** Opening INFORMATION PROVIDED block **
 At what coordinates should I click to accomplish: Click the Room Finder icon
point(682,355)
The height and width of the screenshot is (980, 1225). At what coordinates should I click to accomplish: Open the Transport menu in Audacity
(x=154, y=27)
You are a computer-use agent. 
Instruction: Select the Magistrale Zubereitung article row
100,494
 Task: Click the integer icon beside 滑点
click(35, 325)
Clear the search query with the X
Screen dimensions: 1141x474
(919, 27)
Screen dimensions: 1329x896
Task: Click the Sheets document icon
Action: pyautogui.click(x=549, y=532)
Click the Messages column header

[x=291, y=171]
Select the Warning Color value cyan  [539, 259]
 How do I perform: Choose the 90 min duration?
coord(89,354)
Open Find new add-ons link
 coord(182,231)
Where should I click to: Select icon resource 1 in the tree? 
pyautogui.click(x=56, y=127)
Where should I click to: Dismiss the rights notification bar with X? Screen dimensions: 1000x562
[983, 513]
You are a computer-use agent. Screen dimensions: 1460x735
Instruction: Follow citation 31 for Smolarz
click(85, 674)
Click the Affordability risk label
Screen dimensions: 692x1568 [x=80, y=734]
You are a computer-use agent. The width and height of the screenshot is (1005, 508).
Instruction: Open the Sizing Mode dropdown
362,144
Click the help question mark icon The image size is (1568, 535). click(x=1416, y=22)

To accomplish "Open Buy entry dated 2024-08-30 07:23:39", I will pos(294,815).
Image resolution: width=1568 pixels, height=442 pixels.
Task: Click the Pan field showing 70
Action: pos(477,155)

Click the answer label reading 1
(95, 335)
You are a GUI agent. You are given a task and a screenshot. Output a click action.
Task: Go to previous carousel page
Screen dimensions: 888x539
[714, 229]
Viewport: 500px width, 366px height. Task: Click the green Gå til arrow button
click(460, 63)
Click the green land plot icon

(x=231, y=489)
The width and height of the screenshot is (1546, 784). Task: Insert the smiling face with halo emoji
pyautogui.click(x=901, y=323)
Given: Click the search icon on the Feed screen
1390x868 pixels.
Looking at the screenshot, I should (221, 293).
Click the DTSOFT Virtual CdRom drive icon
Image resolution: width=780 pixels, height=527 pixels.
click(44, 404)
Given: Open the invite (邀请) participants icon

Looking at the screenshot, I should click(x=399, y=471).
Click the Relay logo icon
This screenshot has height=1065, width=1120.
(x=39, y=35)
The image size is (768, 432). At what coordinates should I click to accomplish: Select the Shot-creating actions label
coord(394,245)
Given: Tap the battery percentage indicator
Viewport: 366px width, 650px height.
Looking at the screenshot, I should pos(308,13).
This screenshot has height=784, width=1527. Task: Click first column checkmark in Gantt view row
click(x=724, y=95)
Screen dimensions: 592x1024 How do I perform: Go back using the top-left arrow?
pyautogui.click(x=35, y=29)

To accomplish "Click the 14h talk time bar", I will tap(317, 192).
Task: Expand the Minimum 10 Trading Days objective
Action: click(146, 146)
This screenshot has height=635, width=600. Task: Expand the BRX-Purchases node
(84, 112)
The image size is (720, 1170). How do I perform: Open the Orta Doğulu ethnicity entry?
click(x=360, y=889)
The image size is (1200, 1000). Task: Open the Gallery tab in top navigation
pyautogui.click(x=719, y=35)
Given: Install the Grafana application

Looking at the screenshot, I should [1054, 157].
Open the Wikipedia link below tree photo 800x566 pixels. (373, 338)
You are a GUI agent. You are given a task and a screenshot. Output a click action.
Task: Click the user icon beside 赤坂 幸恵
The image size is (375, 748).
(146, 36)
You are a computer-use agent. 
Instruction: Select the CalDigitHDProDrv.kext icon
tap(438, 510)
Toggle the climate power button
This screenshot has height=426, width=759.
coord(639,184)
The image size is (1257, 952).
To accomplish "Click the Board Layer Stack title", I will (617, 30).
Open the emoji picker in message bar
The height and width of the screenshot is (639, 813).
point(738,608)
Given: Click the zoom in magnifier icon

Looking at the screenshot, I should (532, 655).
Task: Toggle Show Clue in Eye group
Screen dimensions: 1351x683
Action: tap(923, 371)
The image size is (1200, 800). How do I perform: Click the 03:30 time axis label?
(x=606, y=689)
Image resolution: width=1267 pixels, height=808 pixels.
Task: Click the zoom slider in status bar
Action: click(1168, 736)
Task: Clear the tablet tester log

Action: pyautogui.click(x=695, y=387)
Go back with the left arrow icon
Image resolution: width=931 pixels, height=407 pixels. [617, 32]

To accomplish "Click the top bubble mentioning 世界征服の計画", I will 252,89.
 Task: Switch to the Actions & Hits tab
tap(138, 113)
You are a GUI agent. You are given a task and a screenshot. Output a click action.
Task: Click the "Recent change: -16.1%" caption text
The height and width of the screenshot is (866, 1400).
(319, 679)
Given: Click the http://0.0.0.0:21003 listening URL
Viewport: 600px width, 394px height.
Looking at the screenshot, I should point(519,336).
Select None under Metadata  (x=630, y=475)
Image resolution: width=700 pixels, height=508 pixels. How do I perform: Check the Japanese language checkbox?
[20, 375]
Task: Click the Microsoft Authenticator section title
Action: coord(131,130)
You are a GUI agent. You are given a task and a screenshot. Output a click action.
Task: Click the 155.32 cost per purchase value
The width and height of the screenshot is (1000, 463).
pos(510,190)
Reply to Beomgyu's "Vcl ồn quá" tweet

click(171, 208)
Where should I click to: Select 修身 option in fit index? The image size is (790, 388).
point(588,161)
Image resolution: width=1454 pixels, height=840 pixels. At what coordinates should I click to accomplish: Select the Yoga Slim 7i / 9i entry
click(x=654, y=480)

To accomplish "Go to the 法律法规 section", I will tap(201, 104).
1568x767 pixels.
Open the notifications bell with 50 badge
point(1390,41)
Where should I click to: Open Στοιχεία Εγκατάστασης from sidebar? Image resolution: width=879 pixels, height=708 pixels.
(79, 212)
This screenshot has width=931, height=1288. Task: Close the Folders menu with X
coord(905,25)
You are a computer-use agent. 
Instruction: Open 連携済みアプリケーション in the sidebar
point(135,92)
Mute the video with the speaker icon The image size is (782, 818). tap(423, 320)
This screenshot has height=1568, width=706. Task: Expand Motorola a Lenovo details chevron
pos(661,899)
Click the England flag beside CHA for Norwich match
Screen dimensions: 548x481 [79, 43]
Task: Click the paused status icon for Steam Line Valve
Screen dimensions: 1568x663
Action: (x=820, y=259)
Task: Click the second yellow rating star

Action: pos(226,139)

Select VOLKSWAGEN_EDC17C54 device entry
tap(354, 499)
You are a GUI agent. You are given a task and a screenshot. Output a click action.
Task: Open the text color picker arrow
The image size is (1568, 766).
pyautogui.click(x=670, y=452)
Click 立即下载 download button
** Closing INFORMATION PROVIDED block **
> **WHAT THE TASK ASKS**: Search the entries above for the string "value". Copy each line that holds it.

> **RESULT BELOW**:
Select the Warning Color value cyan  [539, 259]
Task: Click the 155.32 cost per purchase value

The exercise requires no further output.